Roboticists from Carnegie Mellon University pushed the limits of an all-terrain vehicle equipped with sensors to gather data for future self-driving ATVs.
At speeds of up to 30 miles per hour, they pushed the heavily instrumented ATV across rough ground and cleared obstacles. They slid through turns, ascended and descended hills, and even got stuck in the mud while gathering data from seven different types of sensors.
How do roboticists train the TartanDrive dataset?
Approximately 200,000 of these real-world interactions are included in the created dataset called TartanDrive. The dataset is one of the largest real-world, multimodal, off-road driving collections concerning the number of interactions and sensor types. The five hours of information may assist train self-driving ATVs to go off-road.
“Unlike autonomous street driving, off-road driving is more challenging because you have to understand the dynamics of the terrain to drive safely and to drive faster,” explained Wenshan Wang, one of the project’s scientists from the Robotics Institute (RI). Science does not stop there. Did you know that researchers have developed microrobot collectives that can act in swarms?

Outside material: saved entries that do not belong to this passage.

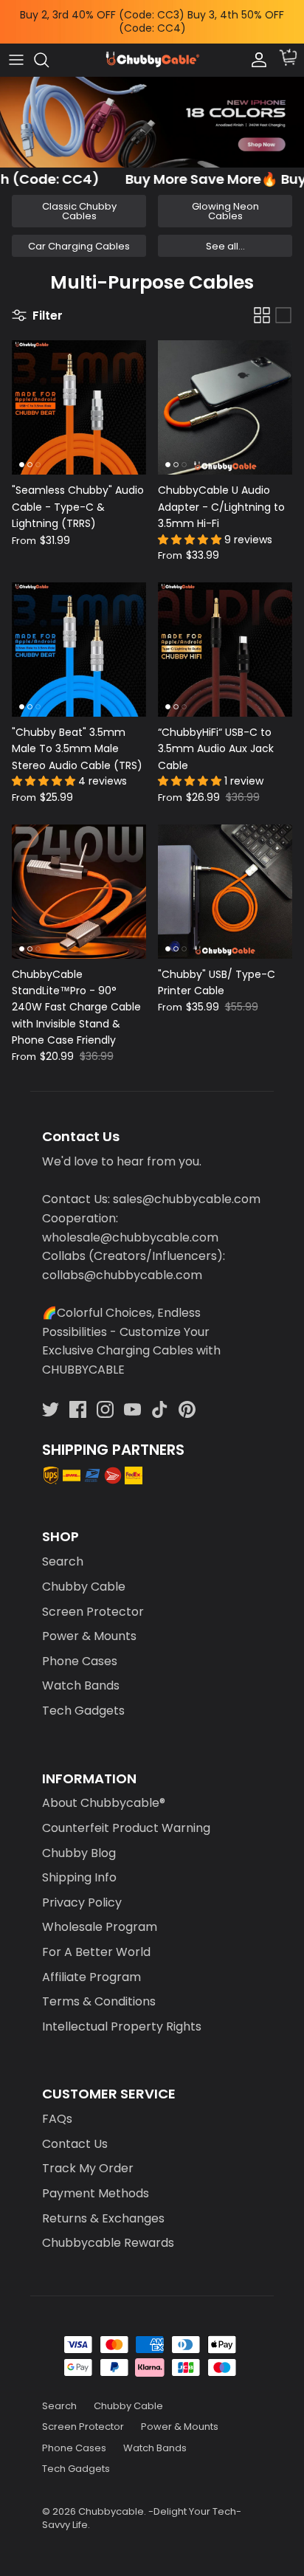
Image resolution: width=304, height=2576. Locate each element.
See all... (225, 234)
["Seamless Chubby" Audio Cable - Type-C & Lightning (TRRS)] (79, 395)
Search (62, 1549)
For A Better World (96, 1939)
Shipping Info (79, 1864)
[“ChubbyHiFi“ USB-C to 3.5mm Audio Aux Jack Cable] (225, 637)
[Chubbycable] (152, 47)
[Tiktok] (159, 1396)
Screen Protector (93, 1599)
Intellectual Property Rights (121, 2013)
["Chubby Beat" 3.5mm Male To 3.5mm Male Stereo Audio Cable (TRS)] (79, 637)
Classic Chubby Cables (79, 198)
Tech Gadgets (83, 1698)
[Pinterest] (187, 1396)
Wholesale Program (99, 1915)
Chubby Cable (83, 1574)
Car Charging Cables (79, 234)
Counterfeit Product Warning (126, 1815)
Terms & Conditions (99, 1988)
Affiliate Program (91, 1964)
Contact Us (75, 2131)
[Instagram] (105, 1396)
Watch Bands (81, 1673)
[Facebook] (77, 1396)
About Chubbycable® (103, 1791)
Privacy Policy (82, 1889)
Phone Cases (79, 1648)
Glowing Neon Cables (225, 198)
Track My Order (88, 2156)
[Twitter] (50, 1396)
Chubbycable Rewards (108, 2230)
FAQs (57, 2106)
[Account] (255, 47)
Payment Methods (95, 2180)
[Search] (48, 47)
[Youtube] (132, 1396)
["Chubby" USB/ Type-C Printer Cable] (225, 879)
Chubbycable (111, 2499)
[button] (191, 527)
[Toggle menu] (16, 47)
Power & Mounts (89, 1623)
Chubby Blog (79, 1840)
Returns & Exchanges (103, 2205)
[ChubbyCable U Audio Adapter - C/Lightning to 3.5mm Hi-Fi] (225, 395)
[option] (152, 110)
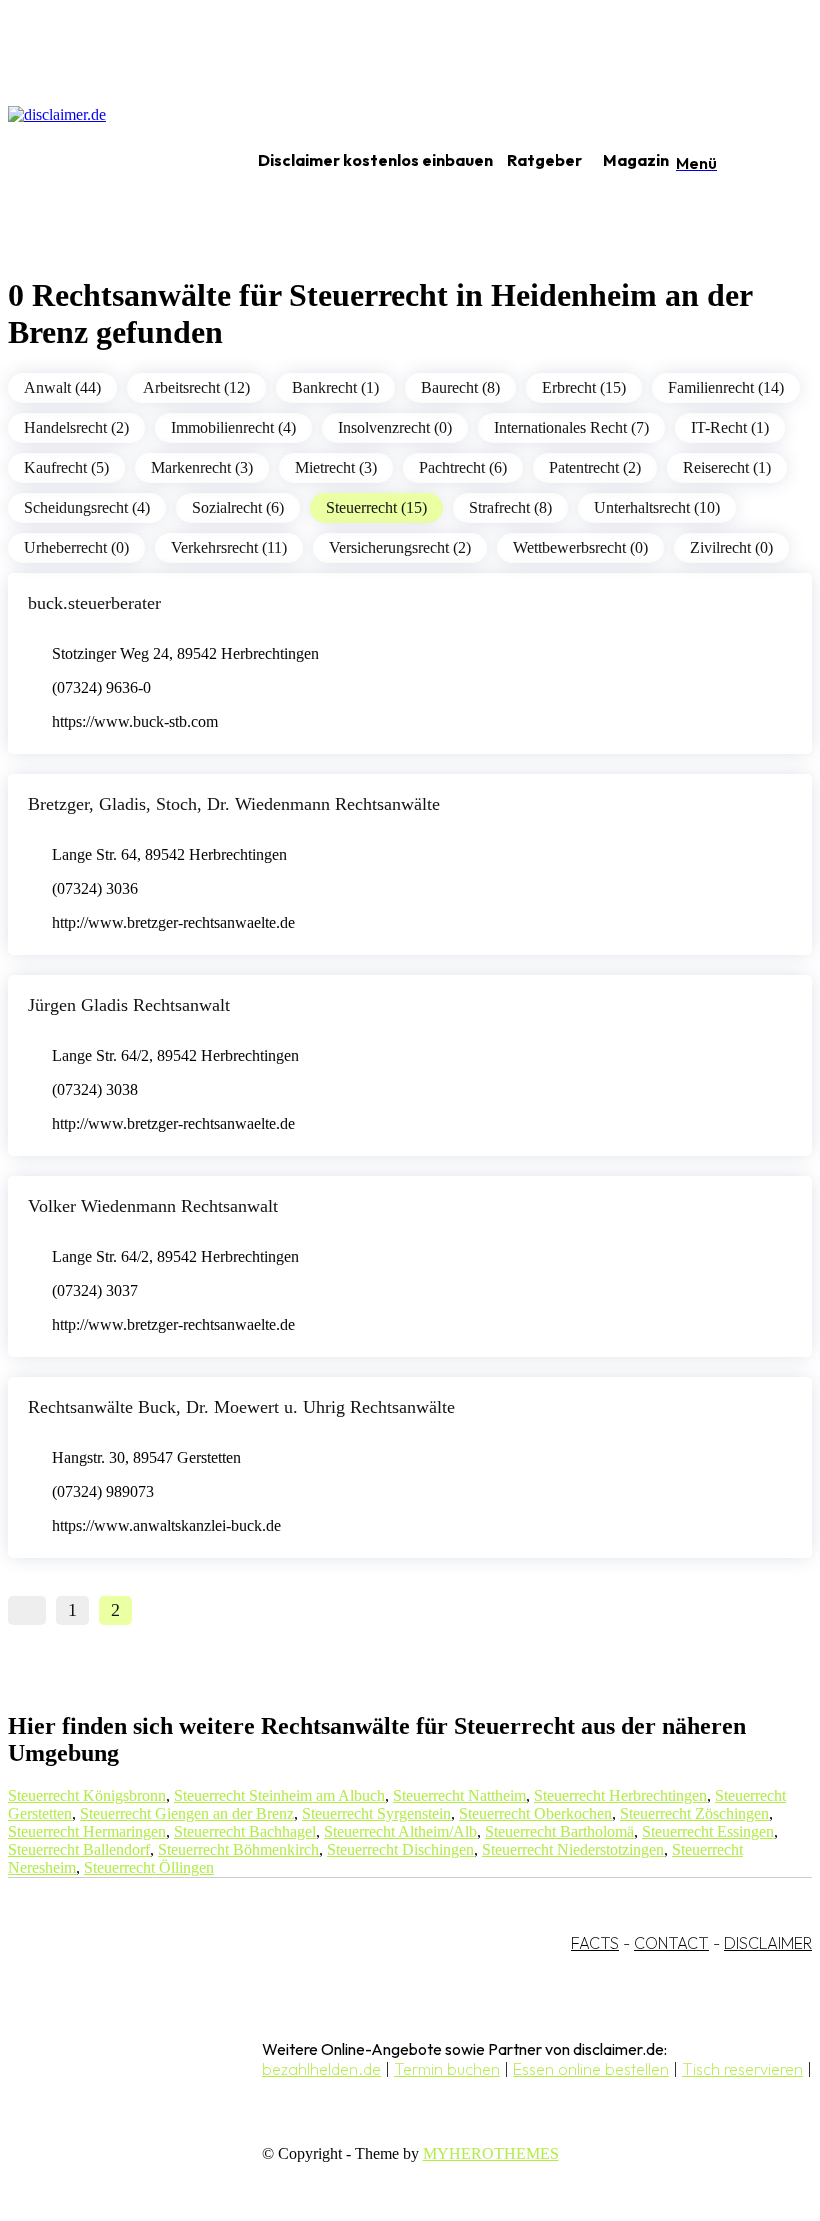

The majority of prior work on off-road driving has utilized annotated maps, which provide labels such as mud, grass, vegetation, or water to assist the robot in understanding its surroundings. However, this sort of knowledge is uncommon and may not be helpful when accessible. For example, a muddy region on the map may or may not be drivable by bots that understand dynamics.
The research team discovered that the multimodal sensor data they captured for TartanDrive allowed them to create more accurate prediction models than those generated with less complex, non-dynamic data. Samuel Triest, a second-year master’s student in robotics and the lead author of the study, added that driving aggressively pushed the ATV into a performance realm where dynamics knowledge was required:
“The dynamics of these systems tend to get more challenging as you add more speed. You drive faster. You bounce off more stuff. A lot of the data we were interested in gathering was this more aggressive driving, more challenging slopes, and thicker vegetation because that’s where some of the simpler rules start breaking down,” said Triest. There are a lot of data gathering methods. There are countless examples of open and free online data collection tools that will fuel future innovations.
Self-driving ATVs might not be so far away
Although most autonomous vehicle research focuses on street driving, the first applications are likely off-road in controlled access areas, where the danger of collisions with people or other cars is reduced. The researchers’ tests were carried out at CMU’s National Robotics Engineering Center near Pittsburgh, home to the National Robotics Engineering Center. Humans drove the ATV, but they utilized a drive-by-wire system to regulate steering and speed.
“We were forcing the human to go through the same control interface as the robot. In that way, the actions the human takes can be used directly as input for how the robot should act,” explained Wang.
At the International Conference on Robotics and Automation (ICRA) in Philadelphia, Triest will present the TartanDrive research this week. The research team includes Sean Wang, a Ph.D. student in mechanical engineering; Aaron Johnson, an assistant professor of mechanical engineering; Sebastian Scherer, associate research professor in the RI; and Matt Sivaprakasam, a computer engineering student at the University of Pittsburgh.
Roboticists are not the only ones to utilize such tools to train datasets for self-driving ATVs. There are also other projects. For instance, MIT researchers’ NDF model aims to teach robots new skills.